=== Directive a ===
According to the promissory note text below, what is the interest rate of the convertible note?

=== Text to read ===

|
NEITHER THIS PROMISSORY NOTE NOR ANY OF THE
SECURITIES ISSUABLE UPON CONVERSION HEREOF HAVE BEEN REGISTERED
UNDER THE SECURITIES ACT OF 1933, AS AMENDED, OR ANY STATE
SECURITIES LAW. NO SALE, TRANSFER, PLEDGE OR ASSIGNMENT OF THIS
NOTE OR OF THE SECURITIES ISSUABLE UPON CONVERSION HEREOF SHALL BE
VALID OR EFFECTIVE UNLESS (A) SUCH TRANSFER IS MADE PURSUANT TO AN
EFFECTIVE REGISTRATION STATEMENT UNDER THE SECURITIES ACT AND IN
COMPLIANCE WITH ANY APPLICABLE STATE SECURITIES LAW, OR (B) SUCH
TRANSFER IS EXEMPT FROM THE REGISTRATION REQUIREMENTS OF THE
SECURITIES ACT AND OF ANY APPLICABLE STATE SECURITIES LAW
.
8.0% CONVERTIBLE NOTE
|
$___________
|
|
_____________, 2006
|
|
|
|
|
|
|
|
|
CROSSPOINT ENERGY COMPANY, a Delaware limited
liability company (the " Company "), for value received,
hereby promises to pay to _____________ or its registered
transferees or assigns (the " Holder "), the principal
amount of _____________ DOLLARS ($___________), together with interest on the amount of
such principal from time to time outstanding, in accordance with
the terms set forth below.
ARTICLE I
DEFINITIONS
As used herein, the following terms shall have
the following meanings:
" Affiliate " means any Person that
directly or indirectly, through one or more intermediaries,
controls, is controlled by, or is under common control with,
another Person, where "control" means (i) the possession, directly
or indirectly, of the power to direct or cause the direction of the
management and policies of such other Person, whether through the
ownership of voting securities, by contract or otherwise, or (ii)
the ability of a Person to consolidate the financial statements of
another Person with its own in accordance with generally accepted
accounting principles.
" Board of Directors " means the board of
directors of the Company as elected from time to time.
" Certificate of Adjustment " has the
meaning set forth in Section 4.9(a) .
" Common Equity " means (i) before the
Merger Date, the common interests of the Company and (ii) on and
after the Merger Date, the Common Stock.
" Common Stock " means the common stock of
the Public Company.

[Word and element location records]
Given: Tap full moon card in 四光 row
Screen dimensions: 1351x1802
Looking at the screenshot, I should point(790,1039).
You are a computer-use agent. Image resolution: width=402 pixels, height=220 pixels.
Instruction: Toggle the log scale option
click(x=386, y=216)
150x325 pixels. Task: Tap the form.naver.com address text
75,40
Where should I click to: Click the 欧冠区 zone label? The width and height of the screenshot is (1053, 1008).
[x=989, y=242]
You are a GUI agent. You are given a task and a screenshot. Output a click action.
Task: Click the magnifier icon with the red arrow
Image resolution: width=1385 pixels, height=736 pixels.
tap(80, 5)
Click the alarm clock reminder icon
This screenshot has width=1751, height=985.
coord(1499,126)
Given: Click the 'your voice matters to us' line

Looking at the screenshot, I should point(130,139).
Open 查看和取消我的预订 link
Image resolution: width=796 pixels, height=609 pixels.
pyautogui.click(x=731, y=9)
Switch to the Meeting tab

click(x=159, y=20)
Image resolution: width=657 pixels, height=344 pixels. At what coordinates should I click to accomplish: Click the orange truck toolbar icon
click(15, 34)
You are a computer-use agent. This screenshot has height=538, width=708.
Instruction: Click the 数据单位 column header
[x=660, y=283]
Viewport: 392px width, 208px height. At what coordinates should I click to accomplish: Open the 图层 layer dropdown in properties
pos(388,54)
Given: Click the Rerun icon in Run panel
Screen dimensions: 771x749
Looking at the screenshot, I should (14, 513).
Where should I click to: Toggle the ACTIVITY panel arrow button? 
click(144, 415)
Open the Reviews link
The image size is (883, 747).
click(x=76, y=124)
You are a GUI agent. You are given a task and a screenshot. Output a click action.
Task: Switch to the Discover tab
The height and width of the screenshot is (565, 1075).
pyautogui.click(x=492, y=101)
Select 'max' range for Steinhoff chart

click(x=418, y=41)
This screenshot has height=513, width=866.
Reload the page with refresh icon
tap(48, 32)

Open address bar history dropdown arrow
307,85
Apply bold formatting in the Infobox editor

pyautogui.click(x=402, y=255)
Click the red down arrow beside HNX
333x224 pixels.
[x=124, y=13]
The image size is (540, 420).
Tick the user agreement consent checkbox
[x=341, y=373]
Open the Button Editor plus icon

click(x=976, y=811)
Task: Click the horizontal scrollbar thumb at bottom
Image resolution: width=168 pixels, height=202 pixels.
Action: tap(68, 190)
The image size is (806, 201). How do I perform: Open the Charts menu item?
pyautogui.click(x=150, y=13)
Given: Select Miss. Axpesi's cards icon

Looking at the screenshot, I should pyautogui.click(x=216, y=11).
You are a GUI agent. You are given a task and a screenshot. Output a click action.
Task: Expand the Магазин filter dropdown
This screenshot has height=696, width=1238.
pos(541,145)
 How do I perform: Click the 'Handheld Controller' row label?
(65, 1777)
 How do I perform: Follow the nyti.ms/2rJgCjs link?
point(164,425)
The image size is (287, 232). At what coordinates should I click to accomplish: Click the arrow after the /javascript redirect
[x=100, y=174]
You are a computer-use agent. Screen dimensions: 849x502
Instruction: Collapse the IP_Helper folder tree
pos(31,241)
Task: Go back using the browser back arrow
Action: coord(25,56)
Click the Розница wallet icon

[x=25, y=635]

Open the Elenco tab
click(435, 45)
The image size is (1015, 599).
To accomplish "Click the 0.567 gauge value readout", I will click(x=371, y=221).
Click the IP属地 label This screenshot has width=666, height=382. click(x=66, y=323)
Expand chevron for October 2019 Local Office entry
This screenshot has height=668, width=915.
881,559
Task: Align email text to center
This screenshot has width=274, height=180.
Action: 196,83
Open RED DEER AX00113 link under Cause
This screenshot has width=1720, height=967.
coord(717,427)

=== Directive b ===
Rewrite the stretch of the records from the line containing "Task: Align email text to center" through the end of the records, replacing "email" with "message" and keeping everything else the same.

=== Reply a ===
8.0%

=== Reply b ===
Task: Align message text to center
This screenshot has width=274, height=180.
Action: 196,83
Open RED DEER AX00113 link under Cause
This screenshot has width=1720, height=967.
coord(717,427)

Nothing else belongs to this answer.